Hisseli Tapuda Alıcı Bulma Zorluğu
Hisseli taşınmazlar, müstakil tapulara göre piyasada daha az tercih edilmektedir. Bunun başlıca nedenleri:
- Taşınmazın kullanımında diğer paydaşlarla anlaşma zorunluluğu
- Satış işlemlerinde ön alım hakkı nedeniyle yaşanan kısıtlamalar
- Kredi kullanımında karşılaşılan zorluklar
- Taşınmazın geleceği konusunda belirsizlikler
Alıcı bulma zorluğu, hisseli taşınmazların piyasa değerini de etkilemektedir. Genellikle aynı özelliklere sahip müstakil tapulu taşınmazlara göre daha düşük fiyatlarla alıcı bulabilmektedir.
Bu durum özellikle miras yoluyla edinilen hisseli tapularda daha belirgin hale gelmektedir. Mirasçılar arasında anlaşmazlık olması durumunda, taşınmazın değerlendirilmesi ve satışı daha da zorlaşmaktadır.
Paylı mülkiyetin bu dezavantajlarına rağmen, özellikle büyük yatırımlar veya aile içi mülk edinimlerinde tercih edilebilmektedir. Ancak bu durumda paydaşlar arasında detaylı bir kullanım ve yönetim sözleşmesi yapılması, ileride ortaya çıkabilecek anlaşmazlıkların önlenmesi açısından önem taşımaktadır.
Fiili Taksim ve Anlaşma Yolları
Fiili Taksim Nedir?
Fiili taksim, hisseli tapu maliklerinin mahkemeye başvurmadan ve yazılı bir sözleşme olmaksızın taşınmazı kendi aralarında bölüşerek kullanmalarıdır. Bu uygulama, hissedarların karşılıklı rızası ve uzun süreli kullanımıyla oluşan fiili bir durumdur. Yargıtay içtihatlarına göre, uzun süreli ve itirazsız kullanım, fiili taksimin varlığını gösterir ve bu durumda ön alım hakkı ortadan kalkar.
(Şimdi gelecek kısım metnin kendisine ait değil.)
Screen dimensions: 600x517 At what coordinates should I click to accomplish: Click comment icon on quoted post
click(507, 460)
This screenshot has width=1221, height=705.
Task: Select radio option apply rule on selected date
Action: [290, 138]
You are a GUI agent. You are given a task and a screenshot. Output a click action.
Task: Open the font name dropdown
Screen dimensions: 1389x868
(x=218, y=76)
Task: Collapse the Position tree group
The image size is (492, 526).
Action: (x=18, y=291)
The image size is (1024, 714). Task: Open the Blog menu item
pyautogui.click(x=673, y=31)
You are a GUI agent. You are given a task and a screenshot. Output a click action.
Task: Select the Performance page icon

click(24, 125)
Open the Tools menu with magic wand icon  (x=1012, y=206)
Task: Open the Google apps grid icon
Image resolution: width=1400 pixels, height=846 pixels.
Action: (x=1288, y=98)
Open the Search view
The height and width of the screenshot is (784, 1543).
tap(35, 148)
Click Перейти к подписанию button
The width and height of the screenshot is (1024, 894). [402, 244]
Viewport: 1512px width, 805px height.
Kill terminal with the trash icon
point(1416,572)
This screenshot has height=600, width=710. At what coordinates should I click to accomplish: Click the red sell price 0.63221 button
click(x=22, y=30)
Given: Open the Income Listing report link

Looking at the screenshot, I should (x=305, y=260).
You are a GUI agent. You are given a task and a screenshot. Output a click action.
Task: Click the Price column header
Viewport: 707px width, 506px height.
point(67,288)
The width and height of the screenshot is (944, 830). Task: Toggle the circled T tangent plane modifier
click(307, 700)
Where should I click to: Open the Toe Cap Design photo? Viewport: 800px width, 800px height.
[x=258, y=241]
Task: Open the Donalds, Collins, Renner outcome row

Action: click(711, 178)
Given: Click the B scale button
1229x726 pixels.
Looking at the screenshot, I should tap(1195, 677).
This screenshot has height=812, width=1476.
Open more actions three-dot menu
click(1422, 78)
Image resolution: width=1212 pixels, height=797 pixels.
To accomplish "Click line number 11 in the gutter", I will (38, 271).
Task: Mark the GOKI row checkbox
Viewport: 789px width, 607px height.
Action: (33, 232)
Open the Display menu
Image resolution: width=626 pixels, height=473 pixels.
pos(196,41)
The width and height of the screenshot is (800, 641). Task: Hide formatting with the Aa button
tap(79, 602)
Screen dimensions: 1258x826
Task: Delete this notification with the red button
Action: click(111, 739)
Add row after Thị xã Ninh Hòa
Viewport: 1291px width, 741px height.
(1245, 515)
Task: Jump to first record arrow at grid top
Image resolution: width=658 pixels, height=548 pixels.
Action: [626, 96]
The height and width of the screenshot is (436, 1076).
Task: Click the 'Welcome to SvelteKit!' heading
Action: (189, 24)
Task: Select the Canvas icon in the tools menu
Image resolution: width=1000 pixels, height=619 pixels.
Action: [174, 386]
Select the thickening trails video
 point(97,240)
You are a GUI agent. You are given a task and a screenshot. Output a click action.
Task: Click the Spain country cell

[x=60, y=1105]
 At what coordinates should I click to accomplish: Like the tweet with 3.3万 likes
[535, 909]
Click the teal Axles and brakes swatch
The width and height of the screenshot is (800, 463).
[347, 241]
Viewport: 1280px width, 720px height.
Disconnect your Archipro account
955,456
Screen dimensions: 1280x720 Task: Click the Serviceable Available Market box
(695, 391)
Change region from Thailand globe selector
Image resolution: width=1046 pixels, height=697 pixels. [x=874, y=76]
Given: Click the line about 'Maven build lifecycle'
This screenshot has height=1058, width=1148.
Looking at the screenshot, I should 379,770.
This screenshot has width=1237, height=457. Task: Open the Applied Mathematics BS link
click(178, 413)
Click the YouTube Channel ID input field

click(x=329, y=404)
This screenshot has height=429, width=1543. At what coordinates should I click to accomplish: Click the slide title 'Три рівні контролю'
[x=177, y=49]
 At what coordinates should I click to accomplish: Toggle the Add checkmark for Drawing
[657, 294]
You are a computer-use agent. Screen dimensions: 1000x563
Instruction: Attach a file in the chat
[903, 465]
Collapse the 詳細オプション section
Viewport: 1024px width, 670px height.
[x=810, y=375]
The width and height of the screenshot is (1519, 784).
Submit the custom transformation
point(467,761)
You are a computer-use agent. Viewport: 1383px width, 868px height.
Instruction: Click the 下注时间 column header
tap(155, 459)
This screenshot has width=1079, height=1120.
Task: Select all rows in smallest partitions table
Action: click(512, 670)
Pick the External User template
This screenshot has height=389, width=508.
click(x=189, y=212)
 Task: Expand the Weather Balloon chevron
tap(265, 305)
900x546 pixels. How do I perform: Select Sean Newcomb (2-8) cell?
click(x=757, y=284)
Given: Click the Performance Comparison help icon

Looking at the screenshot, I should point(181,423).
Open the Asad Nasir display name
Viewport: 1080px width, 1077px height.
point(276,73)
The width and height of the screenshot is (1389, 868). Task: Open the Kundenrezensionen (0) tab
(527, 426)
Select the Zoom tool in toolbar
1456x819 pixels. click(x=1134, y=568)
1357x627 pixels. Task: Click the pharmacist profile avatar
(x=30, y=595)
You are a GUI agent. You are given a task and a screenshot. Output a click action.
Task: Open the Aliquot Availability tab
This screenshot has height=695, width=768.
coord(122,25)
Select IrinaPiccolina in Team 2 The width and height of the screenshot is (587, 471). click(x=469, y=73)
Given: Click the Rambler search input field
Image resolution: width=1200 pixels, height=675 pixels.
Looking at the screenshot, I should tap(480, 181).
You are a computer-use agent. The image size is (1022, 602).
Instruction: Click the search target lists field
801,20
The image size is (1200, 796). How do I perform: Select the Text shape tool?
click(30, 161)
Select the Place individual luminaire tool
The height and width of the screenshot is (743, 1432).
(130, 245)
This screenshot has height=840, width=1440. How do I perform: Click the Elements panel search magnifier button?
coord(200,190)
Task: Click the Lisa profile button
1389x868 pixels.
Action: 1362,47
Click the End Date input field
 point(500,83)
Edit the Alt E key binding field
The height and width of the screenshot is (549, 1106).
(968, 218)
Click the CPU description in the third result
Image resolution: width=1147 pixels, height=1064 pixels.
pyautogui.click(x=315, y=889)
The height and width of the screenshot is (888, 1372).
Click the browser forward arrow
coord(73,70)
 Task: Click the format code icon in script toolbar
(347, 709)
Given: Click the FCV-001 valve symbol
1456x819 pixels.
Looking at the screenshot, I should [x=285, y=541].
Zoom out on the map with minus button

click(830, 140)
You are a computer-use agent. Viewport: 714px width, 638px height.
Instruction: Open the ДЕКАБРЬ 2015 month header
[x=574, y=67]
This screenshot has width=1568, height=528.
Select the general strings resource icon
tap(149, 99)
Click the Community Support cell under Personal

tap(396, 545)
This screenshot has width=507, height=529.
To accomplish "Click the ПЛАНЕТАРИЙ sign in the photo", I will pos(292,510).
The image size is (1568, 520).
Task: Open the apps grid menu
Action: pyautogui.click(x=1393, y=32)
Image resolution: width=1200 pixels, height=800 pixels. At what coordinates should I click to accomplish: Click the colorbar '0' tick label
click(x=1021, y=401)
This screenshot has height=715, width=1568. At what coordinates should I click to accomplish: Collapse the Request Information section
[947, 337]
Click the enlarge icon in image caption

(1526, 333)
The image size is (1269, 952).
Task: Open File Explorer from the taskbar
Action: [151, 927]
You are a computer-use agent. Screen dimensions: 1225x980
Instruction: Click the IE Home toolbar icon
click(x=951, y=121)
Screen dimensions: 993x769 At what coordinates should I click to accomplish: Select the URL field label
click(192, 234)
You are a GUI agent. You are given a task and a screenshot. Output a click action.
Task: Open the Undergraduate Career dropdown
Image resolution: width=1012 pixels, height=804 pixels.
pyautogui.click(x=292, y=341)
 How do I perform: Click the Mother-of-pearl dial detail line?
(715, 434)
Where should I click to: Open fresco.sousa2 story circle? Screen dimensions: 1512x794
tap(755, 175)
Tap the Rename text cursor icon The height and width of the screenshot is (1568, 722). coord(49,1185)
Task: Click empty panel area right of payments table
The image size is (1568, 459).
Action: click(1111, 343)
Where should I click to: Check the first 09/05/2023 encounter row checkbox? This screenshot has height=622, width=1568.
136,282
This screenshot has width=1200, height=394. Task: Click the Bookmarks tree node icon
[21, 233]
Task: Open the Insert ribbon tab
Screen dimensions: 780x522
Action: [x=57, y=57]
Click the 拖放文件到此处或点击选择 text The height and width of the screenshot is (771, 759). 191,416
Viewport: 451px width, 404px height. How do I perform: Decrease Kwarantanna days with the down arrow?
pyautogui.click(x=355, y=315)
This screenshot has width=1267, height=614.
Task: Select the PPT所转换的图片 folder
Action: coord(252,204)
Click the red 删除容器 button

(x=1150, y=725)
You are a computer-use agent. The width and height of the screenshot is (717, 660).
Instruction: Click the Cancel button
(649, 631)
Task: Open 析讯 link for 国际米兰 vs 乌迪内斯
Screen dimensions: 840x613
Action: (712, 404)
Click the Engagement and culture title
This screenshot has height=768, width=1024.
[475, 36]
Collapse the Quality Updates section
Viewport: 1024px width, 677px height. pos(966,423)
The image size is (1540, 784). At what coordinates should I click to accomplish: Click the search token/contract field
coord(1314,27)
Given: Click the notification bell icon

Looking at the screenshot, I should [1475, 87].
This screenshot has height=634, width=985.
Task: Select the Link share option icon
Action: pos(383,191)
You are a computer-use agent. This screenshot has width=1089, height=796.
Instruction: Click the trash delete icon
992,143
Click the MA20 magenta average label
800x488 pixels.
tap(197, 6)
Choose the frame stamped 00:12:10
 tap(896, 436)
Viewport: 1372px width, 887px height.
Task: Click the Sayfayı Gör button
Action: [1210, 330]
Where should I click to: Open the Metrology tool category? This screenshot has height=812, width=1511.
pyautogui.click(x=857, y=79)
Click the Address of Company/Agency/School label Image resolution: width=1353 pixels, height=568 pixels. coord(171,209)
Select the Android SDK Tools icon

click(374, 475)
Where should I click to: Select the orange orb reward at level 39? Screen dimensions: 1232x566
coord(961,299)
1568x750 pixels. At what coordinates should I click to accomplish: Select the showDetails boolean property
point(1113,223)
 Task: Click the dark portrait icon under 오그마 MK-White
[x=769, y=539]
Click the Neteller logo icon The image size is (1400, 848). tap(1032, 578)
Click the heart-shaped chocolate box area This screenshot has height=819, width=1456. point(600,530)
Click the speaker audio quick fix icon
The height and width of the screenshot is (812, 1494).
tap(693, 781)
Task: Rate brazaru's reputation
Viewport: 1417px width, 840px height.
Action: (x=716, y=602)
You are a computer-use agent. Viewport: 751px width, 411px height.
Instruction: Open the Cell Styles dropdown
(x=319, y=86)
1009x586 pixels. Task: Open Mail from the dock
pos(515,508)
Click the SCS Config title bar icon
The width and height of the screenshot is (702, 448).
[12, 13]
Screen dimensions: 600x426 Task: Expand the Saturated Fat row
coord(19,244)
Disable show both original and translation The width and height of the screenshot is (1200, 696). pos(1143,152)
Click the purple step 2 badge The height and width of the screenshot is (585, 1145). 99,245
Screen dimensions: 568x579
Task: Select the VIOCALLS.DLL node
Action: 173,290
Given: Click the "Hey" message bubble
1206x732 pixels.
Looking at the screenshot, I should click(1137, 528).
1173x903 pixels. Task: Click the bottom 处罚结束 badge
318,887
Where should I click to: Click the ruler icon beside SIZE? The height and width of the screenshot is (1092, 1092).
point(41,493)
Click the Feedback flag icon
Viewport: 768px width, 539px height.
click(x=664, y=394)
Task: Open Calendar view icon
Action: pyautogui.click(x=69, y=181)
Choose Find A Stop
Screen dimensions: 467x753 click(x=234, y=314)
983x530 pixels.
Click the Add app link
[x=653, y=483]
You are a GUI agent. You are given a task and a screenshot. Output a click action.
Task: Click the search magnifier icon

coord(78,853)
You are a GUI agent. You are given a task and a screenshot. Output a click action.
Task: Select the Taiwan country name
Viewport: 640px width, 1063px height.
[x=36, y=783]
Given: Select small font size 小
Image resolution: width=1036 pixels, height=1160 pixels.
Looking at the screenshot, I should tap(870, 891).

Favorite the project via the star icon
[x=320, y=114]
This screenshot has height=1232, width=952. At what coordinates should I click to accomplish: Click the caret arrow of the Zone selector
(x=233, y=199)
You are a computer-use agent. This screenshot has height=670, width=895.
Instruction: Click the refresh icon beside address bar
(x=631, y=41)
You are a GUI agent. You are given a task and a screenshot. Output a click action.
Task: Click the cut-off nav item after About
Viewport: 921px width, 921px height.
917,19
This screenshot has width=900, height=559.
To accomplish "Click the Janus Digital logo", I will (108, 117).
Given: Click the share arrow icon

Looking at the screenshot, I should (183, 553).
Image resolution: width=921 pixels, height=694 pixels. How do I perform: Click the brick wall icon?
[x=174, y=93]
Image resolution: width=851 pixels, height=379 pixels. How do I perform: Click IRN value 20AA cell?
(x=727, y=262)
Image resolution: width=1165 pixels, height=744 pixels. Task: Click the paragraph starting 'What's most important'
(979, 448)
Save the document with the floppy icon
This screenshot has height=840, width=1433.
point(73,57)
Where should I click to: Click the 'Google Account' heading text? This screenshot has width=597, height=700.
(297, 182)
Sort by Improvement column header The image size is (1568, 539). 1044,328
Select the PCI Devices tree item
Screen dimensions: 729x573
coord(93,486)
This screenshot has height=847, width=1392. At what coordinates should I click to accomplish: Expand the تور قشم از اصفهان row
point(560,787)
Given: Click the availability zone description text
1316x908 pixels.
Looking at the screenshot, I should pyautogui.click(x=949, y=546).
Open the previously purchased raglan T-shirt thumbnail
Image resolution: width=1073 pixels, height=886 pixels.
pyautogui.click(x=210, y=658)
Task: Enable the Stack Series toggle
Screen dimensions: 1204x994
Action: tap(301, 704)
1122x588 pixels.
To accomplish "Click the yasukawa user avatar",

Fiili Taksim İçin Gerekenler
Fiili taksimin geçerli olabilmesi için bazı temel şartların sağlanması gerekir. Öncelikle, tüm hissedarların açık veya örtülü rızası bulunmalıdır. Taşınmazın her hissedara düşen bölümünün matematiksel olarak eşit olması zorunlu değildir, ancak kullanım açısından makul bir dağılım olmalıdır.
Yargıtay Hukuk Genel Kurulu'nun 12.02.2019 tarihli kararında belirtildiği üzere, fiili taksimin varlığı için:
- Hissedarların taşınmazı belirli bölümlere ayırarak kullanması
- Bu kullanımın uzun süredir devam etmesi
- Diğer hissedarların bu kullanıma itiraz etmemiş olması
- Kullanımın süreklilik arz etmesi
şartları aranmaktadır.
Fiili Taksim Sözleşmesi
Fiili taksimin hukuki güvence altına alınması için fiili taksim sözleşmesi yapılması önerilir. Bu sözleşme, tapu siciline şerh edildiğinde üçüncü kişilere karşı da ileri sürülebilir. Sözleşmede bulunması gereken temel unsurlar:
- Taşınmazın tapu bilgileri ve teknik özellikleri
- Hissedarların kimlik bilgileri ve hisse oranları
- Her hissedarın kullanacağı bölümlerin detaylı tarifi
- Ortak alanların kullanım şekli
- Gider paylaşımı ve bakım yükümlülükleri
- Geçmiş borçların düzenlenmesi
- Olası anlaşmazlıklarda uygulanacak cezai şartlar
Sözleşmenin tapuya şerh edilmesi için gerekli belgeler:
- Taşınmaza ait güncel tapu kayıtları
- Detaylı vaziyet planı veya kroki
- Hissedarların kimlik belgeleri
- Noter onaylı imza sirküleri
Fiili taksim sözleşmesi, ortaklığın giderilmesi (izale-i şüyu) davasına engel değildir. Ancak sözleşmede bu konuda özel hükümler bulunabilir. Sözleşme ile belirlenen kullanım düzeni, taraflar arasında ecrimisil (haksız işgal tazminatı) talebini engeller. Çünkü kullanım, karşılıklı rıza ile belirlenmiştir.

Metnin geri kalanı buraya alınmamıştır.